#### [WHAT THE TASK REQUIRES]
Everything in the listing below needs to be returned word for word.

#### [GIVEN INFORMATION]
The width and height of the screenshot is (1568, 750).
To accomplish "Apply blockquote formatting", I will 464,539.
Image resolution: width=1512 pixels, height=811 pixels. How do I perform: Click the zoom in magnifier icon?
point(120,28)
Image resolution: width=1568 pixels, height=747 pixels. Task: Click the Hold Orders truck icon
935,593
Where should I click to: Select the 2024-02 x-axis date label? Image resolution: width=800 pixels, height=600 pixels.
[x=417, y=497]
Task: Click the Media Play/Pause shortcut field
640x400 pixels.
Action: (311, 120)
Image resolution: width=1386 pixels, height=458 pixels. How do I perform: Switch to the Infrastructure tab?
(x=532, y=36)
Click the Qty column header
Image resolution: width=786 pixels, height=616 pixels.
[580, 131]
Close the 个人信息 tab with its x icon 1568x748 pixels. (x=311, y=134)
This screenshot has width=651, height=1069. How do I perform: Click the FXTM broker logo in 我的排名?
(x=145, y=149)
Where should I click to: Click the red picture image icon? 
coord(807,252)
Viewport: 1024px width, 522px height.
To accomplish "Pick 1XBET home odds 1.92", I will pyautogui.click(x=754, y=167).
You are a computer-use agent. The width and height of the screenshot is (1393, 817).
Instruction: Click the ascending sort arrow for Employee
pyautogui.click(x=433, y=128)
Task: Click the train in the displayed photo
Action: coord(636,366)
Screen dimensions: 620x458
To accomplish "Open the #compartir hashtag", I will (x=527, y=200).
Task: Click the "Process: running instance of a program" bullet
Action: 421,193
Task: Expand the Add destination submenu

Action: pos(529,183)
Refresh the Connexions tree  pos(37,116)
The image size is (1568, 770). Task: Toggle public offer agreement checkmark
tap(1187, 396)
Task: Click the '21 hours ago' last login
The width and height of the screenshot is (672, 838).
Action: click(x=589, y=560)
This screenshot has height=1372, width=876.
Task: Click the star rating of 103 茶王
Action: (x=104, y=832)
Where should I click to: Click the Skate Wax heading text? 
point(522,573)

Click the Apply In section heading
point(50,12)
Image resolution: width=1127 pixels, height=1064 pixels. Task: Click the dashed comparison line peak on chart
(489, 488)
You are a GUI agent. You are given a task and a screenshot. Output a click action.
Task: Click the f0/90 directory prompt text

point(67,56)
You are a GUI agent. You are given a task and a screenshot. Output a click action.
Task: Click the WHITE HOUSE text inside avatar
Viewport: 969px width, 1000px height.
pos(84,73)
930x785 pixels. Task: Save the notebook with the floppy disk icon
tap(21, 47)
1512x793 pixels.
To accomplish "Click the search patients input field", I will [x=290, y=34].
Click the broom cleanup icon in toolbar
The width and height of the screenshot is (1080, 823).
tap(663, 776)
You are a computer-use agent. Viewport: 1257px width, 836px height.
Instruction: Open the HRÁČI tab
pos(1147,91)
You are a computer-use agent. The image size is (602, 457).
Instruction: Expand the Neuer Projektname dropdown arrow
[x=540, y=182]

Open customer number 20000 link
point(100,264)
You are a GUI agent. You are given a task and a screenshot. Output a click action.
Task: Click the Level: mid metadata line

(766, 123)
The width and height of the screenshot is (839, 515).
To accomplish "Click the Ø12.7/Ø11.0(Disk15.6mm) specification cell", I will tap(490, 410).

#### [EXERCISE OUTPUT]
The width and height of the screenshot is (1568, 750).
To accomplish "Apply blockquote formatting", I will 464,539.
Image resolution: width=1512 pixels, height=811 pixels. How do I perform: Click the zoom in magnifier icon?
point(120,28)
Image resolution: width=1568 pixels, height=747 pixels. Task: Click the Hold Orders truck icon
935,593
Where should I click to: Select the 2024-02 x-axis date label? Image resolution: width=800 pixels, height=600 pixels.
[x=417, y=497]
Task: Click the Media Play/Pause shortcut field
640x400 pixels.
Action: (311, 120)
Image resolution: width=1386 pixels, height=458 pixels. How do I perform: Switch to the Infrastructure tab?
(x=532, y=36)
Click the Qty column header
Image resolution: width=786 pixels, height=616 pixels.
[580, 131]
Close the 个人信息 tab with its x icon 1568x748 pixels. (x=311, y=134)
This screenshot has width=651, height=1069. How do I perform: Click the FXTM broker logo in 我的排名?
(x=145, y=149)
Where should I click to: Click the red picture image icon? 
coord(807,252)
Viewport: 1024px width, 522px height.
To accomplish "Pick 1XBET home odds 1.92", I will pyautogui.click(x=754, y=167).
You are a computer-use agent. The width and height of the screenshot is (1393, 817).
Instruction: Click the ascending sort arrow for Employee
pyautogui.click(x=433, y=128)
Task: Click the train in the displayed photo
Action: coord(636,366)
Screen dimensions: 620x458
To accomplish "Open the #compartir hashtag", I will (x=527, y=200).
Task: Click the "Process: running instance of a program" bullet
Action: 421,193
Task: Expand the Add destination submenu

Action: pos(529,183)
Refresh the Connexions tree  pos(37,116)
The image size is (1568, 770). Task: Toggle public offer agreement checkmark
tap(1187, 396)
Task: Click the '21 hours ago' last login
The width and height of the screenshot is (672, 838).
Action: click(x=589, y=560)
This screenshot has height=1372, width=876.
Task: Click the star rating of 103 茶王
Action: (x=104, y=832)
Where should I click to: Click the Skate Wax heading text? 
point(522,573)

Click the Apply In section heading
point(50,12)
Image resolution: width=1127 pixels, height=1064 pixels. Task: Click the dashed comparison line peak on chart
(489, 488)
You are a GUI agent. You are given a task and a screenshot. Output a click action.
Task: Click the f0/90 directory prompt text

point(67,56)
You are a GUI agent. You are given a task and a screenshot. Output a click action.
Task: Click the WHITE HOUSE text inside avatar
Viewport: 969px width, 1000px height.
pos(84,73)
930x785 pixels. Task: Save the notebook with the floppy disk icon
tap(21, 47)
1512x793 pixels.
To accomplish "Click the search patients input field", I will [x=290, y=34].
Click the broom cleanup icon in toolbar
The width and height of the screenshot is (1080, 823).
tap(663, 776)
You are a computer-use agent. Viewport: 1257px width, 836px height.
Instruction: Open the HRÁČI tab
pos(1147,91)
You are a computer-use agent. The image size is (602, 457).
Instruction: Expand the Neuer Projektname dropdown arrow
[x=540, y=182]

Open customer number 20000 link
point(100,264)
You are a GUI agent. You are given a task and a screenshot. Output a click action.
Task: Click the Level: mid metadata line

(766, 123)
The width and height of the screenshot is (839, 515).
To accomplish "Click the Ø12.7/Ø11.0(Disk15.6mm) specification cell", I will tap(490, 410).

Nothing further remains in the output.